Aim: Lay out the records, from the start through the line containing "The image size is (632, 405).", as a two-column CSV with the columns request and location. Give one row per request, put each request's text and its answer in their own quoted field, and turn any line breaks into spaces.
··· Given data ···
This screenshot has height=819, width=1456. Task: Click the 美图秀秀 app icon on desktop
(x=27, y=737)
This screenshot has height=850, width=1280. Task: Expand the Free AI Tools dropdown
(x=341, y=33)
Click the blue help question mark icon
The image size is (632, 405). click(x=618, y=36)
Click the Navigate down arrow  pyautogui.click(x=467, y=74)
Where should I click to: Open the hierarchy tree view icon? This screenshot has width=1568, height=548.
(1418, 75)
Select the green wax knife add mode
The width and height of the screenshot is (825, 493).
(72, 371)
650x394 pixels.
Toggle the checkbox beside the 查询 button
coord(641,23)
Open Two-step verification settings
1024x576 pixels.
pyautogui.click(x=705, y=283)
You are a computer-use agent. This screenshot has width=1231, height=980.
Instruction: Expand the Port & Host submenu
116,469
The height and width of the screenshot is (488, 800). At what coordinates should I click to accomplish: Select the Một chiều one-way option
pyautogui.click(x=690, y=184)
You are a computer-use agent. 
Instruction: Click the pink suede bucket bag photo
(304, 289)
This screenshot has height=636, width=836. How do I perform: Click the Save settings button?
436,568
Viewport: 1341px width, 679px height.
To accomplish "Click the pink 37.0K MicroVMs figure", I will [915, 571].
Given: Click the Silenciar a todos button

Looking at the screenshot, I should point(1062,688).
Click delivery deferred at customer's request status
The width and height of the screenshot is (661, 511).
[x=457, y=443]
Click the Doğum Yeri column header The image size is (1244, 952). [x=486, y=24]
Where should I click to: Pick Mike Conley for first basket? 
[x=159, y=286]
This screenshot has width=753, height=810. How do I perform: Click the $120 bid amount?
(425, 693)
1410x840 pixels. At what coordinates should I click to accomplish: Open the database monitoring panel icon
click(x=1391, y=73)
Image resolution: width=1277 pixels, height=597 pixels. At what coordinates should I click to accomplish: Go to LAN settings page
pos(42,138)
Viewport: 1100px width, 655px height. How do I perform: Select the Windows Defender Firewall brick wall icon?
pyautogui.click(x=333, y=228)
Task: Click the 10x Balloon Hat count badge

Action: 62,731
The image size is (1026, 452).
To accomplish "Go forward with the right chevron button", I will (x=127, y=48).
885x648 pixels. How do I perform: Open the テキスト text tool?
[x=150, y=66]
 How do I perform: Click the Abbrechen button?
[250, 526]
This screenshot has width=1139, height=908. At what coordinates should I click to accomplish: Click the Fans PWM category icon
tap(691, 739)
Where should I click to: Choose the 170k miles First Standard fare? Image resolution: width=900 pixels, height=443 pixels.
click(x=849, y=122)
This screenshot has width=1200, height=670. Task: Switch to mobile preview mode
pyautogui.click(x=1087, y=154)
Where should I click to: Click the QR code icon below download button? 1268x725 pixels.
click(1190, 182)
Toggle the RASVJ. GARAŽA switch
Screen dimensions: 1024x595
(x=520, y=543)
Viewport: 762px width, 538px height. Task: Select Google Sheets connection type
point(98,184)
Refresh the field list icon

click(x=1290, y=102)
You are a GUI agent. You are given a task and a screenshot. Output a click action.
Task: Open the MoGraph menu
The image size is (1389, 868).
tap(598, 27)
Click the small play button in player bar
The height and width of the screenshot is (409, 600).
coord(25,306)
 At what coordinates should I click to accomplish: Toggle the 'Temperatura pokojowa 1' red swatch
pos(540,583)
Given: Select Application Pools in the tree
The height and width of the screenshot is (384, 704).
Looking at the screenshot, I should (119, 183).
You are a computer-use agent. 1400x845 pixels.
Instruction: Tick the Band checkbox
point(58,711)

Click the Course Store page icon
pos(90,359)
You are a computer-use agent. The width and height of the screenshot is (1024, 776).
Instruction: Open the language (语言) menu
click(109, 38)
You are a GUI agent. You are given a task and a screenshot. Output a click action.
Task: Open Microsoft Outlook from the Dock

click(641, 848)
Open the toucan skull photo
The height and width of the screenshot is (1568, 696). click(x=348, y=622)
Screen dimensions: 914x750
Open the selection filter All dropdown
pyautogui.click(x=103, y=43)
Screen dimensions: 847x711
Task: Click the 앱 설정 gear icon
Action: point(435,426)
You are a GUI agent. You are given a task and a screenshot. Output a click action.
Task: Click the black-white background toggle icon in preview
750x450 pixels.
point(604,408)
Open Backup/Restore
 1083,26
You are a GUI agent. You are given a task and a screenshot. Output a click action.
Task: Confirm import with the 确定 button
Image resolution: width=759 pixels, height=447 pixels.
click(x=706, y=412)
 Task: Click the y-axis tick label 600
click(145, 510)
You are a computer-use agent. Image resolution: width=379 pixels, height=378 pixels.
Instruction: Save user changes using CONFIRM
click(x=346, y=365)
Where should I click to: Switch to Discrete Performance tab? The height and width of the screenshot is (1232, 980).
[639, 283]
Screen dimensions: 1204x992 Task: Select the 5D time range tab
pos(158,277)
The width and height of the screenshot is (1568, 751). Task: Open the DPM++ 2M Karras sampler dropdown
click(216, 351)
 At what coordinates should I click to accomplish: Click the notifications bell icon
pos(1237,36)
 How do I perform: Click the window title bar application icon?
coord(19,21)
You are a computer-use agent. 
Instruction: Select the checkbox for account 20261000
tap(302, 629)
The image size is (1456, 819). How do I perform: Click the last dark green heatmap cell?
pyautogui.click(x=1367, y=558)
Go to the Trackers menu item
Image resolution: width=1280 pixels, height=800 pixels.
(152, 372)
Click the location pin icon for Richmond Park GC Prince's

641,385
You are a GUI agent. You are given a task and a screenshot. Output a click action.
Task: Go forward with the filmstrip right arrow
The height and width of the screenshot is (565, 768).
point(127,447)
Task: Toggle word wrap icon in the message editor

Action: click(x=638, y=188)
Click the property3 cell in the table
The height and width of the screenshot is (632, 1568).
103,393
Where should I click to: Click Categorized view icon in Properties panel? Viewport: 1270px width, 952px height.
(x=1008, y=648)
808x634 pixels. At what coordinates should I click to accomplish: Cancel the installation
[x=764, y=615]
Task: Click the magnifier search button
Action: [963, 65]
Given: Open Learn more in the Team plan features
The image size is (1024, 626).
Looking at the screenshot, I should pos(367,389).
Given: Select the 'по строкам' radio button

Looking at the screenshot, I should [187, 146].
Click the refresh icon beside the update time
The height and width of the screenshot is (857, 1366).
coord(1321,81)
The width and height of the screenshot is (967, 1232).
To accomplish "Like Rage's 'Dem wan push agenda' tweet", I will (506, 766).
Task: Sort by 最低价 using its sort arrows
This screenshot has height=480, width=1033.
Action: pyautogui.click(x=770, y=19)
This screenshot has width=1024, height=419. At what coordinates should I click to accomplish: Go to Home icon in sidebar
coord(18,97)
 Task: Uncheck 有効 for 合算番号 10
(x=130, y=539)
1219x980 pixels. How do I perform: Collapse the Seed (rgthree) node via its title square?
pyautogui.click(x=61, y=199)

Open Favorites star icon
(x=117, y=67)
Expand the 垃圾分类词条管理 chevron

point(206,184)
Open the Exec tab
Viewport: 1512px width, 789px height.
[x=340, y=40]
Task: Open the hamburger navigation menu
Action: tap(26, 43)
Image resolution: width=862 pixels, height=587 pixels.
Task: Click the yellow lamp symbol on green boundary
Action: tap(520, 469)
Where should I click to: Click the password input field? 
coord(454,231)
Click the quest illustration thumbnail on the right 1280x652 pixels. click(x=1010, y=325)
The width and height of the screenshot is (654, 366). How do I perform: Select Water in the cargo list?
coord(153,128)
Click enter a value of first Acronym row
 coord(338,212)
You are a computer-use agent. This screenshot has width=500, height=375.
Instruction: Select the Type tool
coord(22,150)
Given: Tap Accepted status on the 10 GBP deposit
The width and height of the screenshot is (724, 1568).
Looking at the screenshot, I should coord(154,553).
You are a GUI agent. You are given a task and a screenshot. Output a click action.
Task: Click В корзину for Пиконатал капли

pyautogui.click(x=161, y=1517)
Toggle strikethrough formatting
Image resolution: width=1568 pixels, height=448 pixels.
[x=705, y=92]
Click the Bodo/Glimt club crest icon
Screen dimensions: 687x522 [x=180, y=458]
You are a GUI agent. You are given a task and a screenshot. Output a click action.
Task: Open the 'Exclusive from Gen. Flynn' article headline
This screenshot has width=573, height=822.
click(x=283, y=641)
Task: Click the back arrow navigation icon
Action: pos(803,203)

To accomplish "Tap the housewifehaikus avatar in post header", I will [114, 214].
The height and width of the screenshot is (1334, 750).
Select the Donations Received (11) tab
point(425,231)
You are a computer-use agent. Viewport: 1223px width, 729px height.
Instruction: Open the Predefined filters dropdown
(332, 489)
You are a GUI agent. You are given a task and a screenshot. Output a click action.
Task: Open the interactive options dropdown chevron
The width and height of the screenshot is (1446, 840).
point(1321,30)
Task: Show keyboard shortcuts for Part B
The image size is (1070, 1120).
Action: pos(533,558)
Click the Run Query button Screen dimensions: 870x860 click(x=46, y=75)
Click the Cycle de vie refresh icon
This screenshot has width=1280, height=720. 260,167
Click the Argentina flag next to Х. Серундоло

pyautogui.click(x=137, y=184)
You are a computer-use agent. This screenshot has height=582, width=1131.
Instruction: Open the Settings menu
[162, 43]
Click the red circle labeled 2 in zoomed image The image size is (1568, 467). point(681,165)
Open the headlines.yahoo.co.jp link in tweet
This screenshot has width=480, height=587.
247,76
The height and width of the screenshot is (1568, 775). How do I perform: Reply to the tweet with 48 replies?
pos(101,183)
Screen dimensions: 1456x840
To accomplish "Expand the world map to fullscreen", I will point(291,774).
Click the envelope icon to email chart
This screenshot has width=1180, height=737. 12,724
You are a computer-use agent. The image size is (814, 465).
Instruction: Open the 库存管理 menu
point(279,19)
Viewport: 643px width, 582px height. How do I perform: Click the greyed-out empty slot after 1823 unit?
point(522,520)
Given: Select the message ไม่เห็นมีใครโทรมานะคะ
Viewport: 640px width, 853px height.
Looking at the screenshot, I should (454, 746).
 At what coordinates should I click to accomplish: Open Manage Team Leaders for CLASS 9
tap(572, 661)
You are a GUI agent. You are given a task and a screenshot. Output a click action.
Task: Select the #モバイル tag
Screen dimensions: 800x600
···
Result of this exercise:
request,location
"This screenshot has height=819, width=1456. Task: Click the 美图秀秀 app icon on desktop","(x=27, y=737)"
"This screenshot has height=850, width=1280. Task: Expand the Free AI Tools dropdown","(x=341, y=33)"
"Click the blue help question mark icon","The image size is (632, 405). click(x=618, y=36)"